··· Given information ···
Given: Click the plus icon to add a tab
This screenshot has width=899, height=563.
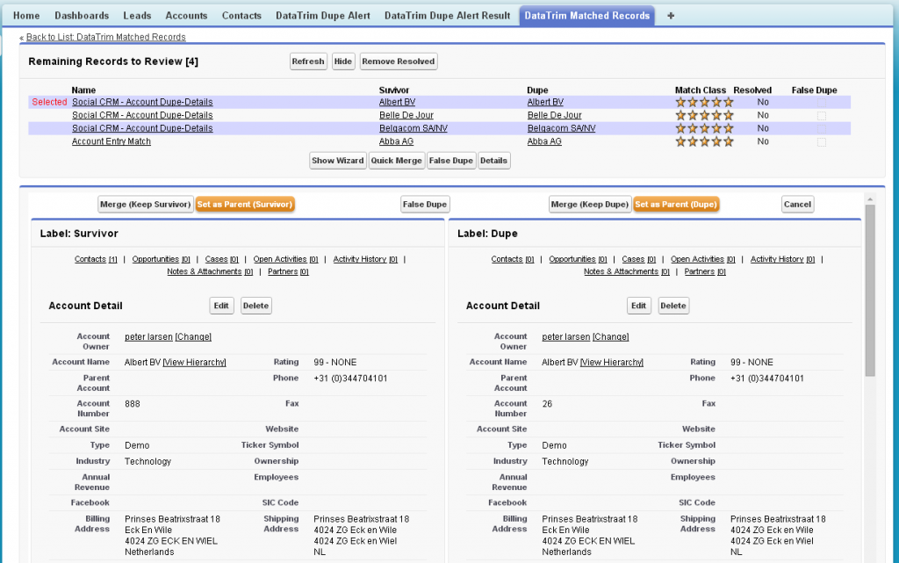Looking at the screenshot, I should 671,16.
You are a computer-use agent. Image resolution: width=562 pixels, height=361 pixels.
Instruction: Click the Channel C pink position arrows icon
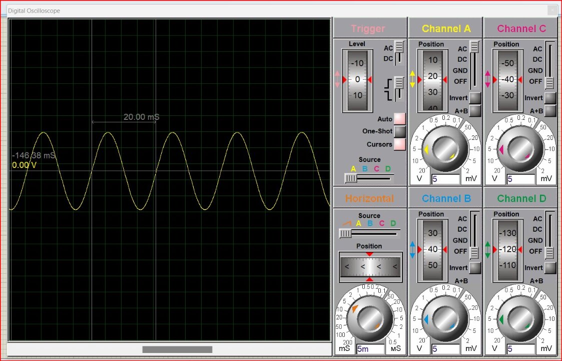(487, 79)
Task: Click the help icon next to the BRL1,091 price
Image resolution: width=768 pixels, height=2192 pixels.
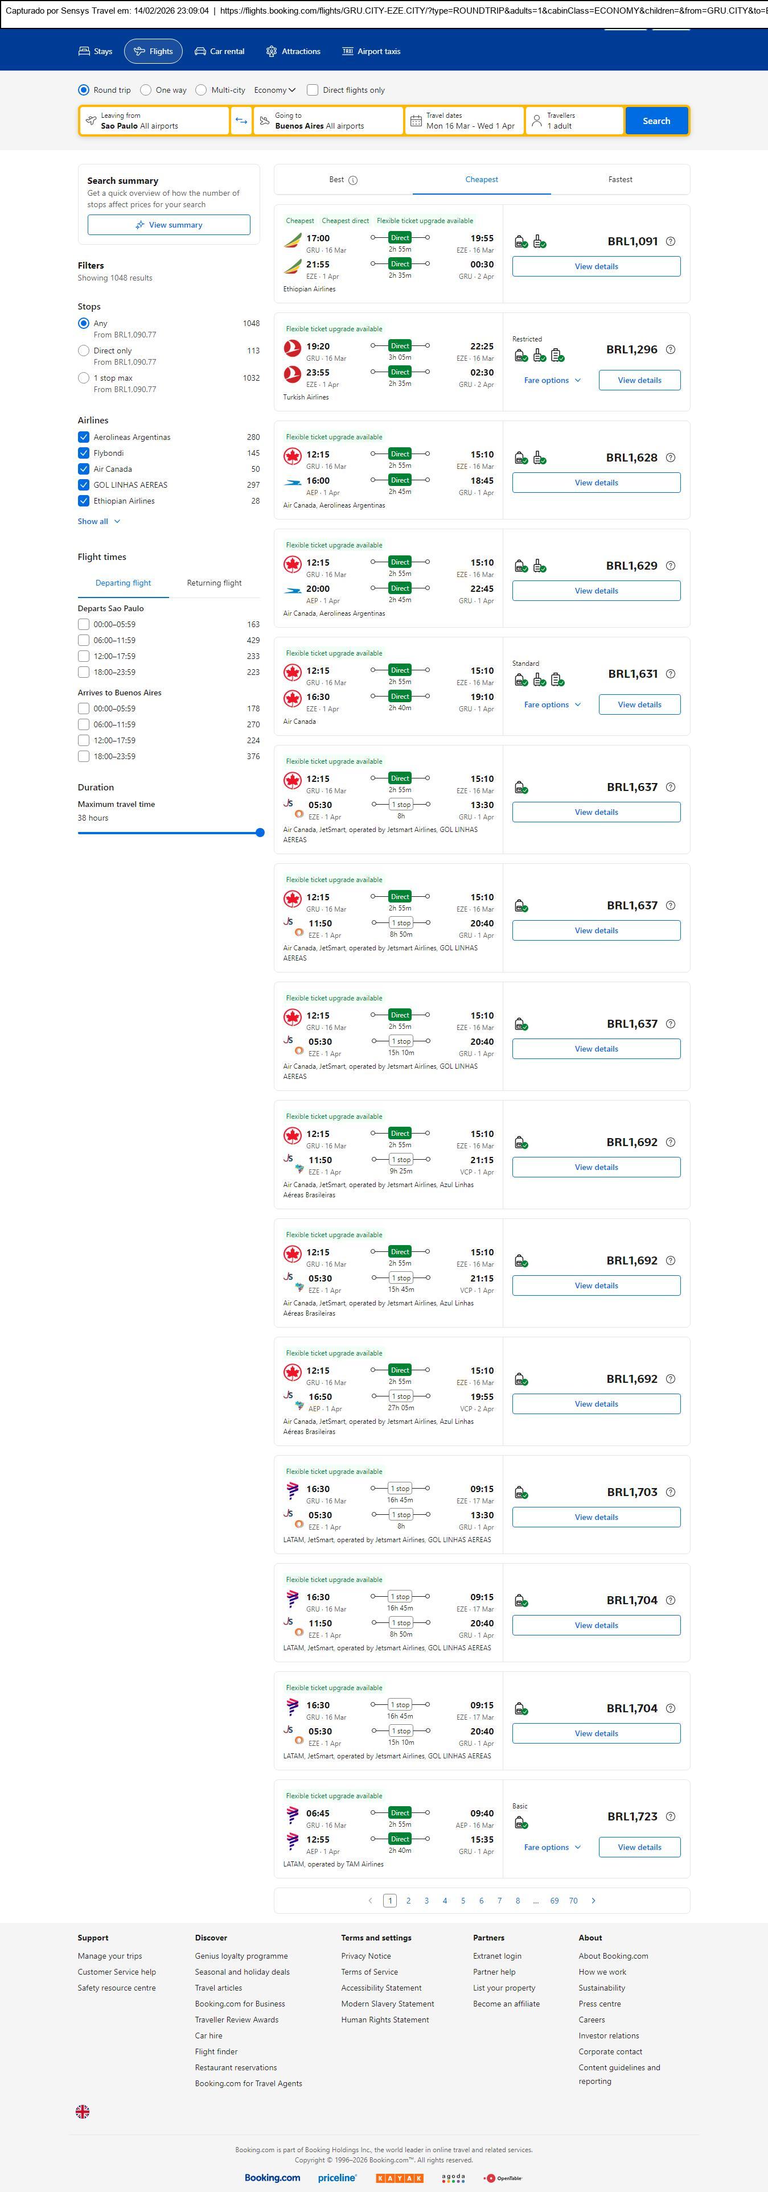Action: click(670, 242)
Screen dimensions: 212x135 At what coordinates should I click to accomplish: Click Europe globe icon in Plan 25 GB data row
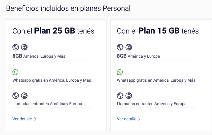tap(24, 47)
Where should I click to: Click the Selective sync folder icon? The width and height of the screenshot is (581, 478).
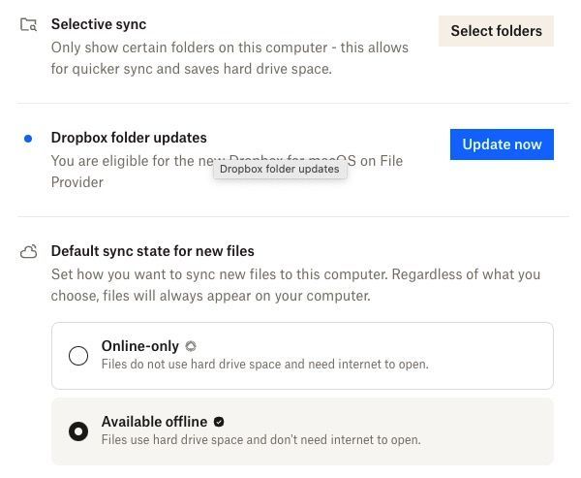coord(29,24)
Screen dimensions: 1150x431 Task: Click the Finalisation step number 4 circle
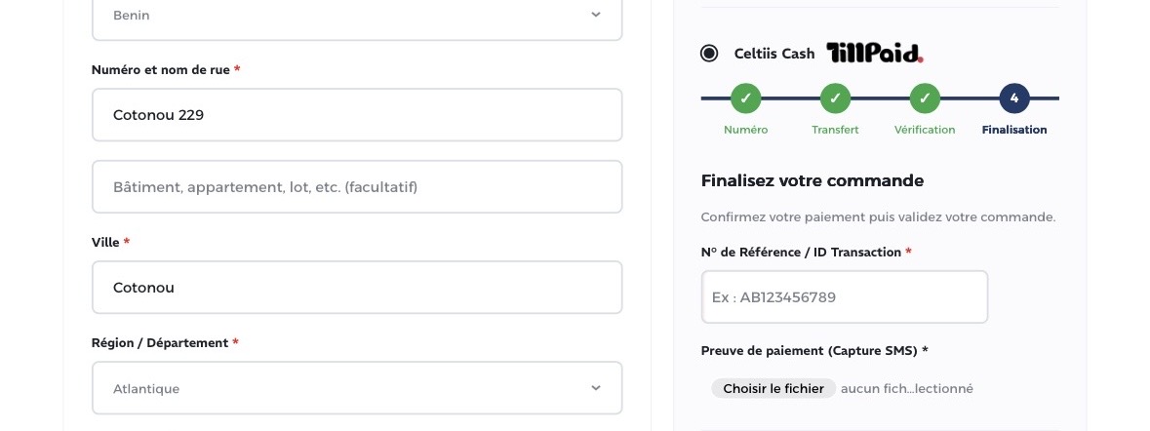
···
Answer only with the count of lines in the records that include the string "Task".

2